Slot Name Description
VIT ID combines a unique tag for a turn segment described by the current VIT and the word lattice path used in its linguistic analysis;
Index a triple consisting of the entry points for traversing the VIT representation;
Conditions labelled conditions describing the possibly underspecified semantic content of an utterance;
Constraints scope and grouping constraints, e.g. used for underspecified quantifier and operator scope representation;
Sorts sortal specifications for instance variables introduced in labelled conditions;
Discourse additional semantic and pragmatic information, e.g. discourse roles for individual instances;
Syntax morpho-syntactic features, e.g. number and gender of individual instances;
Tense and Aspect morpho-syntactic tense combined with aspect and sentence mood information, e.g. used for computing surface tense;
Prosody prosodic information such as accenting and sentence mood.

Beside ``VIT ID'' and ``Index'' all slots are encoded as variable free lists of terms.
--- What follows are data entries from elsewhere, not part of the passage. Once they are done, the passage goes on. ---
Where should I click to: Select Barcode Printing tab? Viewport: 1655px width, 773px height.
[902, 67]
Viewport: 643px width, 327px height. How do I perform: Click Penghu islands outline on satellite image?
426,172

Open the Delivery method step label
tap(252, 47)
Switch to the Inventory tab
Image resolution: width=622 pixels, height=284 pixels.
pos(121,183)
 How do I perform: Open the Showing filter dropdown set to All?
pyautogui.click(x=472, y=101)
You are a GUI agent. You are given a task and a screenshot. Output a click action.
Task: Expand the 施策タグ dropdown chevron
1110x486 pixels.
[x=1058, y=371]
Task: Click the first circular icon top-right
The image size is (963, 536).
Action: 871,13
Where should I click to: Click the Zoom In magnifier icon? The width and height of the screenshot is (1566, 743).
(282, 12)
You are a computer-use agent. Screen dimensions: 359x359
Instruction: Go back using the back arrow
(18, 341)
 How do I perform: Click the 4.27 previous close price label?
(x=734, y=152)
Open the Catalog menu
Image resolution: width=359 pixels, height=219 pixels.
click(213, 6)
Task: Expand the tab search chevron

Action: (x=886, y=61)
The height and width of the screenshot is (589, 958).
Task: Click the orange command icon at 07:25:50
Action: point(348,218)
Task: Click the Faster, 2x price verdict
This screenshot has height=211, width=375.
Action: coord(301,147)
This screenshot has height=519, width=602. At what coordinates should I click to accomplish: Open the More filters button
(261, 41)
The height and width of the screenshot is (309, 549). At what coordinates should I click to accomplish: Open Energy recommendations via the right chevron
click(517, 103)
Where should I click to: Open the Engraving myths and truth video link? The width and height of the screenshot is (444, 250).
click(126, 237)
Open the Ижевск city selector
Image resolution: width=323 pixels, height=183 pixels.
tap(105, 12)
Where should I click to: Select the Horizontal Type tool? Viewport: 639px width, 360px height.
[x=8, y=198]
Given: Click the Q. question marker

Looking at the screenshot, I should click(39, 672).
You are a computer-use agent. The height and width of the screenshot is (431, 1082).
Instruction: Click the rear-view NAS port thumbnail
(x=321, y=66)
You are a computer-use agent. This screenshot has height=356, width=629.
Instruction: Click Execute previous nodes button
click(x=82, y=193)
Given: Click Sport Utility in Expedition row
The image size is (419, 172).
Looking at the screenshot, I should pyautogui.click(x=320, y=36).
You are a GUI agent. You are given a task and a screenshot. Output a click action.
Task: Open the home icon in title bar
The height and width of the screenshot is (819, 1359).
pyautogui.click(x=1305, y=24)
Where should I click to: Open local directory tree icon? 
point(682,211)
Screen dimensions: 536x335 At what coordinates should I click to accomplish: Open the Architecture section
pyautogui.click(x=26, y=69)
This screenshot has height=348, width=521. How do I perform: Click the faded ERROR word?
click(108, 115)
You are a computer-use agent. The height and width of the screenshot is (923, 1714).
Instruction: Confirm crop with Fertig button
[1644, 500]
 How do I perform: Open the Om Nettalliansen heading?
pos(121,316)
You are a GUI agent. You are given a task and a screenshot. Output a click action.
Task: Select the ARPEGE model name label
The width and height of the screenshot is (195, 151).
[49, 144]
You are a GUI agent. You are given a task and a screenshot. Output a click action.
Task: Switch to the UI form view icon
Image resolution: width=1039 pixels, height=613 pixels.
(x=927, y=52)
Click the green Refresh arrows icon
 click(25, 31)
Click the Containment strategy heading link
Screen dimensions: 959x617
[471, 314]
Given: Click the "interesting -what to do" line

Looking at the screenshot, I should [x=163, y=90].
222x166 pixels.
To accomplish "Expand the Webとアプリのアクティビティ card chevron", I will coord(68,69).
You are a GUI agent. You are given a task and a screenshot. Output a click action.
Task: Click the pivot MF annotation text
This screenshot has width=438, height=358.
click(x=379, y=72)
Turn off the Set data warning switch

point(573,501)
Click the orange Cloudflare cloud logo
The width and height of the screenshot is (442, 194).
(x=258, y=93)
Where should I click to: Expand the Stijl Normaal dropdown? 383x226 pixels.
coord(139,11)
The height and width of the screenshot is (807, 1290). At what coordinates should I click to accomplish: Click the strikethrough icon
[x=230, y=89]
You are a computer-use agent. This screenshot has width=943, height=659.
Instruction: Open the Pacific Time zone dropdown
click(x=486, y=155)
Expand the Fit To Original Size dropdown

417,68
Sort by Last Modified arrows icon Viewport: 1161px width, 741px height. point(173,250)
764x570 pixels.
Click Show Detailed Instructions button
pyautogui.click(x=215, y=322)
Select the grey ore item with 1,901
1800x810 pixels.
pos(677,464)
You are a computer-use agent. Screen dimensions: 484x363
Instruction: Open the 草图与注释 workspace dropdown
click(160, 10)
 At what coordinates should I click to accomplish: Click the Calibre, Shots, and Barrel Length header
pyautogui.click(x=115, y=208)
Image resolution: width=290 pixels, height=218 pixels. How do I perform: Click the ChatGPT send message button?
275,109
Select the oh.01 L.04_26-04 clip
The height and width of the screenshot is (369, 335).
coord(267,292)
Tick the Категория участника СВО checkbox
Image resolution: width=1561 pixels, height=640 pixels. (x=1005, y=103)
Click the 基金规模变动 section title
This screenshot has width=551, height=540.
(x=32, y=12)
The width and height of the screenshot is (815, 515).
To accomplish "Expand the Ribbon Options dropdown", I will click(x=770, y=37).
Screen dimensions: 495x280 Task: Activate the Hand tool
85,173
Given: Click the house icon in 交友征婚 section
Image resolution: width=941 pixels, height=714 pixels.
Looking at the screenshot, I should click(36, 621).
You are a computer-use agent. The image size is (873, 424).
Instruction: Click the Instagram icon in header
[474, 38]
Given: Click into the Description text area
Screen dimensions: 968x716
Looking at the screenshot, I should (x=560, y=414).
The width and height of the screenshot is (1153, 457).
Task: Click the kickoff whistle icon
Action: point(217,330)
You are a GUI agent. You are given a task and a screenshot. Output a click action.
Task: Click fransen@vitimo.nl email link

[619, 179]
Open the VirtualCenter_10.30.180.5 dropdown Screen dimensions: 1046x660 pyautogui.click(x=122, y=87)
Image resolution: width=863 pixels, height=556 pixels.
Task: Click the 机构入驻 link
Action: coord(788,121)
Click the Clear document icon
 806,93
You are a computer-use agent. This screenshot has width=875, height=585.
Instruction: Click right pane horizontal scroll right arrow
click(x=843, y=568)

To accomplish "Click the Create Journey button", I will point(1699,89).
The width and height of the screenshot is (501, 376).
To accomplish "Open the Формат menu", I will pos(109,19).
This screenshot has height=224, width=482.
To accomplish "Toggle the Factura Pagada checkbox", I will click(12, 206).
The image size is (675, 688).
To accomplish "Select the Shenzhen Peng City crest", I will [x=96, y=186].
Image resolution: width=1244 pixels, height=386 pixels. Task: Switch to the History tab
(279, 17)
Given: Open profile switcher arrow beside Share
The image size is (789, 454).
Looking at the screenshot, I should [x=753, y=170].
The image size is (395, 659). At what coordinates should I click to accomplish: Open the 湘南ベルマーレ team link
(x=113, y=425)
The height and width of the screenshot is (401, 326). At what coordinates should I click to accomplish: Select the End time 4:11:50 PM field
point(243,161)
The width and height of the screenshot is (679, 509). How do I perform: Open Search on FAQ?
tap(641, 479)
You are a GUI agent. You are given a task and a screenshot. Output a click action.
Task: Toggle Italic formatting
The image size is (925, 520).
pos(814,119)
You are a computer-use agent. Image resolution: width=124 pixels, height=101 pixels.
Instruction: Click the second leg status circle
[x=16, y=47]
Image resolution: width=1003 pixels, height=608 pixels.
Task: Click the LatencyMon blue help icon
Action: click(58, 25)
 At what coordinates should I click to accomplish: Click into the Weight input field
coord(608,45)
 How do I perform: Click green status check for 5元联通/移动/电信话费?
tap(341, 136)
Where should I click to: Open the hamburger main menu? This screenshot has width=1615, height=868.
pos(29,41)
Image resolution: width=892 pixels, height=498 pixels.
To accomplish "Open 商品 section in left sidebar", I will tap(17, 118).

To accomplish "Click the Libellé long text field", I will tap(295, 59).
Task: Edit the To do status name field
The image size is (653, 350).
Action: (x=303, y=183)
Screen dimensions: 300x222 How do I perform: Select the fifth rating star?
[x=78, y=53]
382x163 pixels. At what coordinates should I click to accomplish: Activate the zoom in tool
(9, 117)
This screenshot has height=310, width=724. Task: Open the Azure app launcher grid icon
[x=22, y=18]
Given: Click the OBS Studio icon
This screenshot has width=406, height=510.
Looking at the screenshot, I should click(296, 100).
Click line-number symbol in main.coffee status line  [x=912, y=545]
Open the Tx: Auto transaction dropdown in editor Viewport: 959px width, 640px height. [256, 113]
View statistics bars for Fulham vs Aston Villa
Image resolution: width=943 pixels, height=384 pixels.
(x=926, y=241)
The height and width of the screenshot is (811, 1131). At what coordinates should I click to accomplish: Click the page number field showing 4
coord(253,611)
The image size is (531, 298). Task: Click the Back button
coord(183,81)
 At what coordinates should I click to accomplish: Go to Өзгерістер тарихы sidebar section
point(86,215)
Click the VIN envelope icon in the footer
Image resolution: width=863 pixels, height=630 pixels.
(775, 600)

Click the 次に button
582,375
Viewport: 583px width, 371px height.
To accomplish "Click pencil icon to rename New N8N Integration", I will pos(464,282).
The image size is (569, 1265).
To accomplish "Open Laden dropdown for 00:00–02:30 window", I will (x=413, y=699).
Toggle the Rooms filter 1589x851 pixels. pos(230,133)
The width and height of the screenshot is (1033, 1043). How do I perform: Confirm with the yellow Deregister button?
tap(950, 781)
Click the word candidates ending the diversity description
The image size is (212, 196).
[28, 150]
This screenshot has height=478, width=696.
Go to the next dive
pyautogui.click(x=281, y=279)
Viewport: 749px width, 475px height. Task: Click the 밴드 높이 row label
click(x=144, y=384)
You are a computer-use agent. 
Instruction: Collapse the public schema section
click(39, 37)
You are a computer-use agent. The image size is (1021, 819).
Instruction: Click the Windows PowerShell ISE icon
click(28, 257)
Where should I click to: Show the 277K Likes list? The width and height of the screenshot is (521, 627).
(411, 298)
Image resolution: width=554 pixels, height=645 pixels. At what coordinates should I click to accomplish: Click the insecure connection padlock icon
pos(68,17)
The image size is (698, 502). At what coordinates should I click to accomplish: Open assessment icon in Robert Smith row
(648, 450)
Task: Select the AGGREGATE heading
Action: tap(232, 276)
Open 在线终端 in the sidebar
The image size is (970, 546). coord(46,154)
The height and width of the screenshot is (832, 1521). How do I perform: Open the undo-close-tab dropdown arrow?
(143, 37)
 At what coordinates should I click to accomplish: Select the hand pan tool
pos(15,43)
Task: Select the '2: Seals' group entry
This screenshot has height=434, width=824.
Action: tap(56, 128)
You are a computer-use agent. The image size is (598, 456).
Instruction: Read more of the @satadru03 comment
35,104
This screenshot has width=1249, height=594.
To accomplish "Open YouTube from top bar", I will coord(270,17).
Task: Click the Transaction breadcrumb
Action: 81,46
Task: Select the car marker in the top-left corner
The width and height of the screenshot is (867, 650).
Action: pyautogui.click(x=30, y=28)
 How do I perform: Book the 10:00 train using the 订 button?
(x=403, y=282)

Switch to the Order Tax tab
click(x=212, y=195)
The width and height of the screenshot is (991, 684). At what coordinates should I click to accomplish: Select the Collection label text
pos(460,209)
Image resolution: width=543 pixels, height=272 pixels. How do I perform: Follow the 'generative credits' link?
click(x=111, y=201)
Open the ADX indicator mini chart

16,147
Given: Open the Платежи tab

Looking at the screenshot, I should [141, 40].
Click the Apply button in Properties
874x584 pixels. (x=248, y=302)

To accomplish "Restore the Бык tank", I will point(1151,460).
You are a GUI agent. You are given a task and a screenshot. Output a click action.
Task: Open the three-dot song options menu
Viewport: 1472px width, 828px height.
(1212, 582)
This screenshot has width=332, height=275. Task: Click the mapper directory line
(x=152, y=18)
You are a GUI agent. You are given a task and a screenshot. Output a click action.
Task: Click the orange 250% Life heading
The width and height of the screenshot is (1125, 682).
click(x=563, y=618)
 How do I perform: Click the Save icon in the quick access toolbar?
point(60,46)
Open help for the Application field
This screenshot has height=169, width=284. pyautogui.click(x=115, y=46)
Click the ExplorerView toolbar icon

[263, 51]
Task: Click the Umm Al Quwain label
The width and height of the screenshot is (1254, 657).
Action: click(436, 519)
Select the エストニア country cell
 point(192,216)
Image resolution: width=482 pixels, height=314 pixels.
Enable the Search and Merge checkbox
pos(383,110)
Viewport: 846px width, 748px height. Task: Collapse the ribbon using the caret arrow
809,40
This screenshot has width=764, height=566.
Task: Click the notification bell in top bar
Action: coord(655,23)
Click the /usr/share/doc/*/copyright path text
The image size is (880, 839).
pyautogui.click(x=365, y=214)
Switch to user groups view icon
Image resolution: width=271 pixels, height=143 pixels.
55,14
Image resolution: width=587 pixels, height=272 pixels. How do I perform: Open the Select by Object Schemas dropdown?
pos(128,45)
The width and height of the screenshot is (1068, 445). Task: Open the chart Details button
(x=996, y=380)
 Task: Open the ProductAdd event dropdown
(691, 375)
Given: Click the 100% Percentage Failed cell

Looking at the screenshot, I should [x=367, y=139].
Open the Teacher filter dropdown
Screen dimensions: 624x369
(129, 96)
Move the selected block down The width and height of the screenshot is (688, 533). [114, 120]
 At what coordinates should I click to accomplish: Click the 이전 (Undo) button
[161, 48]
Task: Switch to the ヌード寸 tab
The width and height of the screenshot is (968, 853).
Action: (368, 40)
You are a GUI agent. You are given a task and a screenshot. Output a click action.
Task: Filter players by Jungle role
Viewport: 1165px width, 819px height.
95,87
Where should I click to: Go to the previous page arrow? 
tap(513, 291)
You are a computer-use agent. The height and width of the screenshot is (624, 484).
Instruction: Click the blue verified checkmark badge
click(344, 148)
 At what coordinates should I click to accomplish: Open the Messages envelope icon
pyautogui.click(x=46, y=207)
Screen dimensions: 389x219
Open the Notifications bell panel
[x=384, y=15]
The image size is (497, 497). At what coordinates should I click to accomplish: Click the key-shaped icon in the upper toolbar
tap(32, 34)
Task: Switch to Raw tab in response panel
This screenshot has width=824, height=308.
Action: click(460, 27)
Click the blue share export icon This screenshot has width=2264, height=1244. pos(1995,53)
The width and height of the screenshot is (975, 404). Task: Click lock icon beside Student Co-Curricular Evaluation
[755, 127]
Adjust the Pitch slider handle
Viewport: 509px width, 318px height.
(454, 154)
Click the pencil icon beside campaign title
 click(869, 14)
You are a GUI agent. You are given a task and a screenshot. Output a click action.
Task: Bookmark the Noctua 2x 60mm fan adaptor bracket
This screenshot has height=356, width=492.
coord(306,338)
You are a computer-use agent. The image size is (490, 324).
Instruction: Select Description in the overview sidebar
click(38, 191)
The lists are used because they are very easy to manipulate. In typical AI languages such as Lisp and Prolog they are built-in and they can be ported easily to other programming languages. In general, the list elements do not introduce any further recursive embedding, i.e. the elements are like fixed records with fields containing constants. The minimally recursive representation was chosen for efficient information access.

The information within the several slots is connected to information in other slots by identical constants which can be seen as bidirectional links. These constants - we call them holes , labels and instances - could be interpreted as skolemized logical variables which denote a node in a graph. I.e., a sharing like this combines information of different nature or source which, therefore, is part of different slots in a VIT.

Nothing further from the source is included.